After colon cancer surgery, healing takes about four to six weeks. In the first few weeks you must limit your physical activity. Since the body uses much energy to heal itself, you can expect to tire easily. But don’t be afraid to be active when you feel up to it – a proper amount of activity actually hastens healing. Don’t lift anything heavy or strain yourself for at least six weeks. Then, you will be able to resume your normal activity and return to work. Once you have recovered from surgery, chemotherapy may begin if indicated.
“Chemo” is prescribed by your oncologist and is frequently administered in the office. Each case is different, but on average treatments are given over six to 12 months.
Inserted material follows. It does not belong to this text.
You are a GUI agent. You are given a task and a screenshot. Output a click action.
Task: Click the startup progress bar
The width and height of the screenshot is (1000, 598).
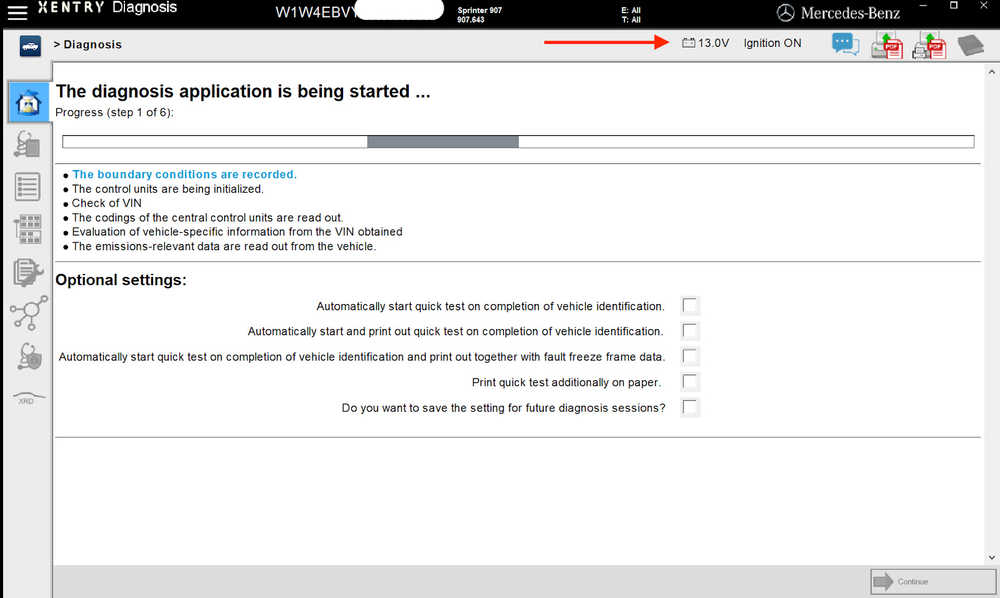coord(518,142)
This varies with each case and the patient’s tolerance to treatment. Usually done as an outpatient procedure, each visit takes about two to three hours. As with any potent therapy, side effects can be expected. Chemotherapy works mainly on rapidly dividing cancer cells. But healthy cells, especially those that divide rapidly, can be harmed as well. This may cause unwanted side effects which are unpleasant but don’t last forever. Most side effects are mild and can be limited with your doctor’s help. They will go away gradually after treatment is stopped. Your oncologist will work closely with your family doctor in planning your treatment plan, administering the “chemo,” and following your response to treatment.
Colon cancer can return at or near the site of original surgery and it can spread to organs in other parts of the body. After initial therapy, a program of regular follow-up visits allows your doctors to evaluate your response to treatment and may help detect early recurrence of cancer. Patients treated for colon cancer also have a high risk of developing new colon polyps which could lead to another cancer in the colon. It is important for patients to be followed carefully, so that if these problems occur, they can be found and treated as early as possible.
A surveillance program usually includes physical examinations, blood tests and colonoscopy examinations. X-rays may be requested. These exams are done most frequently in the first five years after surgery when the risk of recurrent colon cancer is the highest. Because this disease is often hereditary, it is also recommended that your blood relatives (brothers, sisters, and children) over the age of 40 consult with a physician about a program of periodic colon examinations. This may be lifesaving if a colon polyp is discovered and removed before cancer develops.